Die EU-Kommission hat sich auf ein Mandat für eine neue Mission mit dem Namen „Irini“ zur Durchsetzung des Waffenembargos der Vereinten Nationen gegen Libyen geeinigt. Die Botschafter der 27 EU-Staaten haben sich darauf einigen können. So wird die neue Operation aus der Luft, per Satellit und auf dem Wasser das Embargo überwachsen, wie die Deutsche Presse-Agentur dies aus Diplomatenkreisen erfuhr.

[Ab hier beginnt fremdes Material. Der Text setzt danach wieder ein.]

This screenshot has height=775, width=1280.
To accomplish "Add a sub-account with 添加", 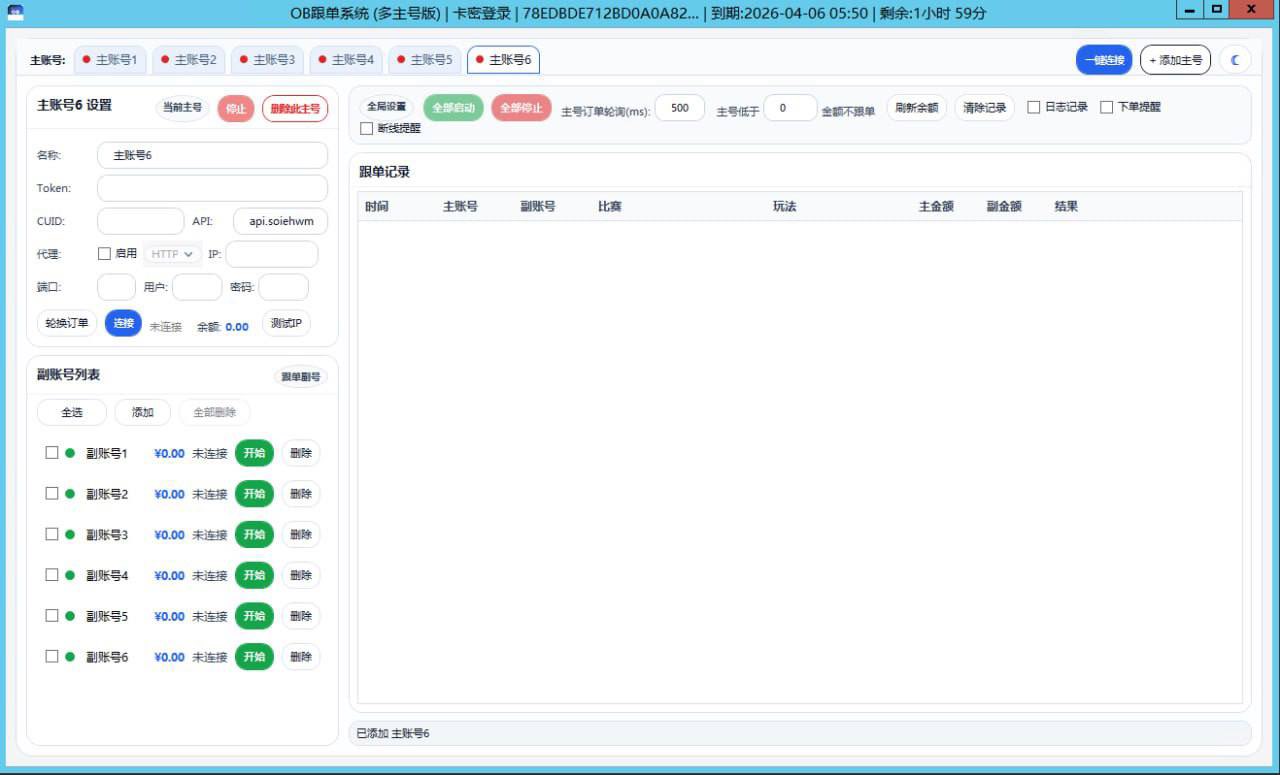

Nach dem Libyen-Gipfel in Berlin, der im Januar stattfand, hatte die EU sich dazu bereit erklärt, die Überwachung des Waffenembargos zu übernehmen. Dieses Embargo gilt seit 2011 und ist weitgehend nicht wirksam. In Berlin haben sich 16 Länder darauf verständigt, dass das Eingreifen von außen in den Libyen-Konflikt zu stoppen gelte. Die Verstöße gegen das Embargo halten immer noch an.

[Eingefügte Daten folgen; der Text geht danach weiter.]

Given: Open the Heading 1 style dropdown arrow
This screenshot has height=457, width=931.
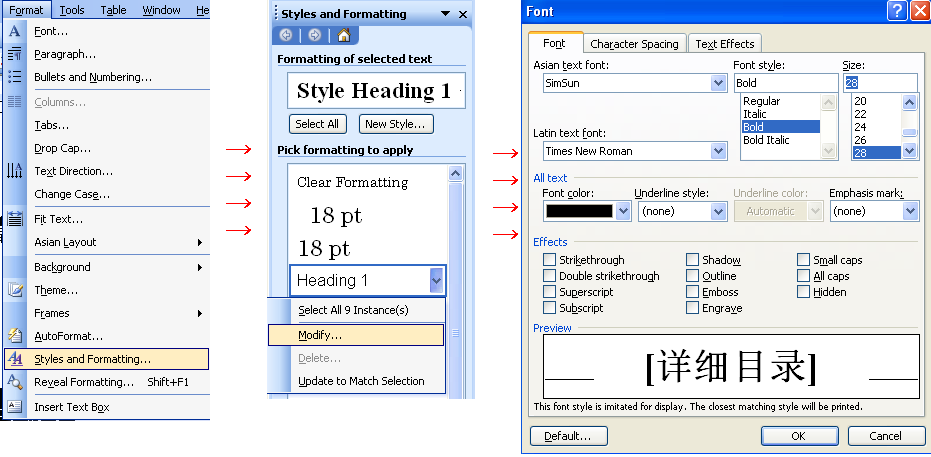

Doch Länder wie Österreich und Ungarn haben Bedenken. Denn sie befürchten, dass mehr Migranten von Libyen nach Europa kommen. Diesen Bedenken trug die Außenminister Rechnung. So sollen die Schiffe nicht im zentralen Mittelmeer, sondern deutlich weiter östlich eingesetzt werden, fernab von Fluchtrouten, etwa vor Bengasi oder dem Suezkanal. Dennoch haben die beiden Länder in den letzten Wochen die Verhandlungen blockiert. Es ging vor allem um die Frage, welche Länder die Geretteten aufnehmen würden.